It is not quite clear to me what you are trying to do. Do you want to count all distinguishable elements in an image, or do you want to count all shades of e.g. red as one color?

Also images can be represented using different kind of datatypes (eg. float ∈ [-1, 1] or uint8 ∈ [0, 255]). In your first line you apparently expect to have an image of type float according to range=(0,1). With binning you might loose the information about distinguishable elements and therefore not be able to count the number of distinguishable elements.

Counting distinguishable colors

For counting all available colors (= distinguishable elements) in a gray scale image you can use the following one-liner. (This will of course also work for float images. If you really want to distinguish between every color this is perfect, but if not your command np.histogram is a good idea.)

len(set(gray_image.flatten()))

As for the error you got with scipy.signal.find_peaks_cwt(histogram, 10), find_peaks_cwt() expects a 1D array as second argument. If you provide a numpy array it will work just fine.

Counting clusters of similar colors

In case you want to cluster similar colors and not count them twice, there are different approaches you can choose. The keyword here is "color quantization". As shown in this post you can use clustering algorithms to quantize the colors used in the image.
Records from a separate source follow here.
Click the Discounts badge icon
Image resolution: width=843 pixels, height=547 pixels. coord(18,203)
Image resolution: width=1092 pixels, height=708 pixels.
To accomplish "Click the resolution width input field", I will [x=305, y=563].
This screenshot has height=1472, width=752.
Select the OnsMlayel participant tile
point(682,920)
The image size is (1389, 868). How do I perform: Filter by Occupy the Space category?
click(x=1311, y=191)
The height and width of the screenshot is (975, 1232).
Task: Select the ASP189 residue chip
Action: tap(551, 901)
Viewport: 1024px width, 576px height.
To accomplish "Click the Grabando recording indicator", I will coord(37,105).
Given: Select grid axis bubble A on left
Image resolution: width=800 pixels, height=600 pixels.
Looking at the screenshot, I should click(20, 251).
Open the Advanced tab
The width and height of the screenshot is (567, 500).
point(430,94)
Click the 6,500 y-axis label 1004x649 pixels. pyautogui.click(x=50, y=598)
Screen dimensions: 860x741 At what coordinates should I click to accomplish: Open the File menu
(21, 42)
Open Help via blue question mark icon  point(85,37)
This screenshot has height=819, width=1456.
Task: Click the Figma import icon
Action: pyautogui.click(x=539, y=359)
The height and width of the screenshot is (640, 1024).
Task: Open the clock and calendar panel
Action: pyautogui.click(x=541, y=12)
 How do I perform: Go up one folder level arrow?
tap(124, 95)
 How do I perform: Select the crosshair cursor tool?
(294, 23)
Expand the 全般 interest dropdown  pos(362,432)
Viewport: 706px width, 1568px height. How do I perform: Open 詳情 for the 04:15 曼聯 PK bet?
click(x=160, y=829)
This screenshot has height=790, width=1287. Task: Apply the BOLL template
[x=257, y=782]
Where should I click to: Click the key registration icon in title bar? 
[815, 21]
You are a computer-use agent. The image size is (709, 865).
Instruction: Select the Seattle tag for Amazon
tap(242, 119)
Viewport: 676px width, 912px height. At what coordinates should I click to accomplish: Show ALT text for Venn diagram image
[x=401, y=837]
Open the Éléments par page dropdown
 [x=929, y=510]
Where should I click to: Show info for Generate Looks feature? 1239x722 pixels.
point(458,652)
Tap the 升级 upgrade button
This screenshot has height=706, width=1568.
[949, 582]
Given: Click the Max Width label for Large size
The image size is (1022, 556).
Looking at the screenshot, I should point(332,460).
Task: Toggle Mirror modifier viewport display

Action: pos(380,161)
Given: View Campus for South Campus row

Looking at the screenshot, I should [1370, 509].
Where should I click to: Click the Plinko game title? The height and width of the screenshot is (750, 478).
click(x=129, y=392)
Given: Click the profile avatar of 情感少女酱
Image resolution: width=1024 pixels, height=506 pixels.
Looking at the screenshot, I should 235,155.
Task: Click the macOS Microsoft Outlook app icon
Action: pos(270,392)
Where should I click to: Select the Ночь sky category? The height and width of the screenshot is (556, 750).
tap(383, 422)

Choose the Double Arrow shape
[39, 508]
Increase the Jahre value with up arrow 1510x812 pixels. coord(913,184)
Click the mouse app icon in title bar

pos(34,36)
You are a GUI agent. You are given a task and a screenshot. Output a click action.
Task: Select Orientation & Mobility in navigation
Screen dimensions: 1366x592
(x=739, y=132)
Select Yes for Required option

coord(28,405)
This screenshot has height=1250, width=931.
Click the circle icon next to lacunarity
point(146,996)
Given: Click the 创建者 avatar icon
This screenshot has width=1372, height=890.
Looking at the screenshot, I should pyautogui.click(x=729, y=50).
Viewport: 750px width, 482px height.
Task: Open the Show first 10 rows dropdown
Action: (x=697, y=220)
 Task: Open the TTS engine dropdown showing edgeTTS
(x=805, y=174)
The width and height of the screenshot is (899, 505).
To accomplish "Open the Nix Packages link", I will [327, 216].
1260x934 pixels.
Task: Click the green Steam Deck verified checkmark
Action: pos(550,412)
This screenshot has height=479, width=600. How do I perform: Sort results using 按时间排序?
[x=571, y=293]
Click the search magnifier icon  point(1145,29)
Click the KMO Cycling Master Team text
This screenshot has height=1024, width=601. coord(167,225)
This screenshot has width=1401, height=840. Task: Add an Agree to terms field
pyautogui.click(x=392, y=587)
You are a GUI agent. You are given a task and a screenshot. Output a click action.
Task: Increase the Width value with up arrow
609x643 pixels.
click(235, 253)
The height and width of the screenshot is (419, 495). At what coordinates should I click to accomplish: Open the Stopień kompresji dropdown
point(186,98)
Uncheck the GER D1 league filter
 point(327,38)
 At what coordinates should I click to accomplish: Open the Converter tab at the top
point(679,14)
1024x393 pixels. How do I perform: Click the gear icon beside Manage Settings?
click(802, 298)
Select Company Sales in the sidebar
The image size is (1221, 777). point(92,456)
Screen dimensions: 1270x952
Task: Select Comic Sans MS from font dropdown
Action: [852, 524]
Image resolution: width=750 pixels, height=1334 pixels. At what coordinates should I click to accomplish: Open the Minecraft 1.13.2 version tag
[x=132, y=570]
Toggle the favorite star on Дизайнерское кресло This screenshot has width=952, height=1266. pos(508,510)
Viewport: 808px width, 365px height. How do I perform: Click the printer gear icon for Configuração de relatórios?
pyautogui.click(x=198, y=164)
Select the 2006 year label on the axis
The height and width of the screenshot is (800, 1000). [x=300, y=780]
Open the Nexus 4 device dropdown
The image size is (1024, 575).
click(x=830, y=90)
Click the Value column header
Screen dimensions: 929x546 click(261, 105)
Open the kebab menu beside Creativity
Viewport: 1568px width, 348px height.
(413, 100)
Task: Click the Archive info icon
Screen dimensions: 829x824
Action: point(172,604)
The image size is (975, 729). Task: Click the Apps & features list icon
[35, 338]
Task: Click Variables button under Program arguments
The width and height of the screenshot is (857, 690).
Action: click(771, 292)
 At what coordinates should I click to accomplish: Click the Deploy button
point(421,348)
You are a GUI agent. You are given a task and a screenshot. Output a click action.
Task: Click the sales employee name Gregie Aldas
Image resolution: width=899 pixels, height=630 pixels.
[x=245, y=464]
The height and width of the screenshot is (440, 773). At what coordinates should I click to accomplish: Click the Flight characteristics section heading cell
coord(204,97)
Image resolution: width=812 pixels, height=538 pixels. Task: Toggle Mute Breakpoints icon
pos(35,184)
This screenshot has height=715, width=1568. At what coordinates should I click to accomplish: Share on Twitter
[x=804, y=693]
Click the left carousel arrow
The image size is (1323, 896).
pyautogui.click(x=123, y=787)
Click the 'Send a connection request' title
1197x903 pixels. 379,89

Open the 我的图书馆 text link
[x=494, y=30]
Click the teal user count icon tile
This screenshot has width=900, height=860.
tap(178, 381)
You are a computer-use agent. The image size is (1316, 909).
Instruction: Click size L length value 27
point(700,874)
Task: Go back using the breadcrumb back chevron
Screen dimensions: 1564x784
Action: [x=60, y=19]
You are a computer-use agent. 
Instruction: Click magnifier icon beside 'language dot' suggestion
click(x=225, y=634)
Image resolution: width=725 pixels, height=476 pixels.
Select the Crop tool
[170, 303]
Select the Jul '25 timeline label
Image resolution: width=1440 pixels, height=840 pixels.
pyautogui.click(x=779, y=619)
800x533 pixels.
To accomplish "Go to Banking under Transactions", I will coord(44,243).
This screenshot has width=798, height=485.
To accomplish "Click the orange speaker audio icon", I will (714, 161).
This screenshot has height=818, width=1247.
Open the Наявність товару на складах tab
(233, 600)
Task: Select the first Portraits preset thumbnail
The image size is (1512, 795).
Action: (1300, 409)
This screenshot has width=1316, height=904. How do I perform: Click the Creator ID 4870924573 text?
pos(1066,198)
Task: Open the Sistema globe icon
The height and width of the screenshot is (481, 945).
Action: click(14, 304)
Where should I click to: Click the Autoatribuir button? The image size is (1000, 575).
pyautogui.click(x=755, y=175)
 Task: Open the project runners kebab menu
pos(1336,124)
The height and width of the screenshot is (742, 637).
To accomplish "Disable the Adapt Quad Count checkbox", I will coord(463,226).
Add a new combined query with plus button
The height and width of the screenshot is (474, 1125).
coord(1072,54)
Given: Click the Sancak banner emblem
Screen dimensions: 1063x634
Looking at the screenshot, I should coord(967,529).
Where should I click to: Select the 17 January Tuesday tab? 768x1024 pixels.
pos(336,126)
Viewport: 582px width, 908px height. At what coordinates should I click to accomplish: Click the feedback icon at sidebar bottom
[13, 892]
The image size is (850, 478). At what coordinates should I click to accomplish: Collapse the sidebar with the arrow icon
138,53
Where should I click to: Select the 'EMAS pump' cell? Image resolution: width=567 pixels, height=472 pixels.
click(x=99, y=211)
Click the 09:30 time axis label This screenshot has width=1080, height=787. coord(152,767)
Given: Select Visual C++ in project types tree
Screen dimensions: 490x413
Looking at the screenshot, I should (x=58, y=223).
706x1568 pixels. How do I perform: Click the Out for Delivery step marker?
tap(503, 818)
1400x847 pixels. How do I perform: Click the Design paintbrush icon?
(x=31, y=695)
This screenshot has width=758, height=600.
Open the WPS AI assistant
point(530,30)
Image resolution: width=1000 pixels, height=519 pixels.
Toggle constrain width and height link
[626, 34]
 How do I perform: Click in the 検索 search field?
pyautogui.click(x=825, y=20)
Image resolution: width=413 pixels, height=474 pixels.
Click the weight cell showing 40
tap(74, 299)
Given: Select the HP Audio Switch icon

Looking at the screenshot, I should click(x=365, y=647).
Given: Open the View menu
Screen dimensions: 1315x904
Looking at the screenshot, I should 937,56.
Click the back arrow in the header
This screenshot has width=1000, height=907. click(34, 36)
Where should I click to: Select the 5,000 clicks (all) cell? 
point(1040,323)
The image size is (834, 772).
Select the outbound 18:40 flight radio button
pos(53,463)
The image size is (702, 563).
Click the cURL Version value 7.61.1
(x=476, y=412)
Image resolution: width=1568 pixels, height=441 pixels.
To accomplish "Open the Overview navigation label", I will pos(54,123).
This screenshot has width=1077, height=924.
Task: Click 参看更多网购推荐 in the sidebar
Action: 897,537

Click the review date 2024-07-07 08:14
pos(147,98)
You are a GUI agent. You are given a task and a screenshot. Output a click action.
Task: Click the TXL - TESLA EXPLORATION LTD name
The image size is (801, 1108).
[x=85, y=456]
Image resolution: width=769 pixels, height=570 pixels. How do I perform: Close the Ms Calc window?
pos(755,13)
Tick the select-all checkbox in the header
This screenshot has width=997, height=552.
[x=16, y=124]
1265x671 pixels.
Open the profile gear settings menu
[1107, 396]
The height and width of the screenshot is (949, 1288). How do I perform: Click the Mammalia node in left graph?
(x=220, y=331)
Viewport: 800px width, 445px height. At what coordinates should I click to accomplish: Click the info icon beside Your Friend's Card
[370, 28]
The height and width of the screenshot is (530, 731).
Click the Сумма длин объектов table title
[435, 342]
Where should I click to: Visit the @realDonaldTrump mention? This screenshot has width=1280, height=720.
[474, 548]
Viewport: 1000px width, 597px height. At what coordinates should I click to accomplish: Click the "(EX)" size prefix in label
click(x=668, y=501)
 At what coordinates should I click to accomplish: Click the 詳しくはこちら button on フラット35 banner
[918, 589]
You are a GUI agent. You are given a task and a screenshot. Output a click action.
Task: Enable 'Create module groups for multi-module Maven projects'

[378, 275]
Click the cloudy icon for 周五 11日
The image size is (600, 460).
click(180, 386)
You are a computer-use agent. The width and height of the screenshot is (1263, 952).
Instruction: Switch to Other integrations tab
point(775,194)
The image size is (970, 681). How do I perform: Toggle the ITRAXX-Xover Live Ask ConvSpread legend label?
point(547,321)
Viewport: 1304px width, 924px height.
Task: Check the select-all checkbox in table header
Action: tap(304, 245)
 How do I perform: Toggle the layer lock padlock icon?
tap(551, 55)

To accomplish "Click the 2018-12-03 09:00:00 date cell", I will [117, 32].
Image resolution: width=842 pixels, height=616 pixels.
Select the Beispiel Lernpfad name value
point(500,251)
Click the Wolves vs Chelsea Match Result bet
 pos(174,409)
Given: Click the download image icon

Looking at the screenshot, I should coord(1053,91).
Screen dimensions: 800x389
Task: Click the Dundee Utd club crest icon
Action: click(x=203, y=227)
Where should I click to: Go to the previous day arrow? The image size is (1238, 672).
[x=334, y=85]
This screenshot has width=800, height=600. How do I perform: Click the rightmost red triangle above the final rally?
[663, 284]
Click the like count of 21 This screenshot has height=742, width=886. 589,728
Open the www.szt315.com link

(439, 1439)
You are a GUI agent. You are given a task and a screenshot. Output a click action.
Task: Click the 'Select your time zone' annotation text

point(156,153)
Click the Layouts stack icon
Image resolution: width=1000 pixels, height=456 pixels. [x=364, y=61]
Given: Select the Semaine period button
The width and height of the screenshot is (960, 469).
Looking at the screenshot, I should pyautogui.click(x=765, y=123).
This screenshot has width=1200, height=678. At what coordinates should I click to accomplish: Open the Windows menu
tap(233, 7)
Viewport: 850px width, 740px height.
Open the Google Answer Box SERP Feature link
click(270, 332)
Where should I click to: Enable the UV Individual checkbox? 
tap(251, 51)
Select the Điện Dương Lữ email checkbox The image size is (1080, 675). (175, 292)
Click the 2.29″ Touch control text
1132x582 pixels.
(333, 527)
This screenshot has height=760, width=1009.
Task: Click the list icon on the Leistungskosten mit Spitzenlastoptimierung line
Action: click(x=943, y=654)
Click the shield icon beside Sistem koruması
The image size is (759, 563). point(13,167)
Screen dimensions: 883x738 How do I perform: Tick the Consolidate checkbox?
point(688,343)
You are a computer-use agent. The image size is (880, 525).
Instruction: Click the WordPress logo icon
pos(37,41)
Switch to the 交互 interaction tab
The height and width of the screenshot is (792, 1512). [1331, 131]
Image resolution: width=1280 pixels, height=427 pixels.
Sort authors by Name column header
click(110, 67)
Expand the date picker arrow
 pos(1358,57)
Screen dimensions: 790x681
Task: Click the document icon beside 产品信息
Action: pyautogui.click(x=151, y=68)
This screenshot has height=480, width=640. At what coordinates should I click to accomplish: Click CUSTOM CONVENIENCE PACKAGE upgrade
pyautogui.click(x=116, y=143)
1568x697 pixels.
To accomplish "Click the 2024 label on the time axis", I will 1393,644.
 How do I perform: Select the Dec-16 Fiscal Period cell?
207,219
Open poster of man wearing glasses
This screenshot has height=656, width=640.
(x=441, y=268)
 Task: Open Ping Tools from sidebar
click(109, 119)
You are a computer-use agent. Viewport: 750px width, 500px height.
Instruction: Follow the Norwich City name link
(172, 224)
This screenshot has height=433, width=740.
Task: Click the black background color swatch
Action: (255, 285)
After color quantization you can simply reshape the image to preserve the RGB tuples and use numpys unique method like that:

import numpy as np

len(np.unique(color_image.reshape(-1, 3), axis = 0))

There are a lot of methods to reduce the number of colors. Pillow has two functions for that posterize and quantize. a method with k-means using Scikit learn was shown in the post i mentioned earlier and also you could try to use a distance metric when using a predefined set of colors.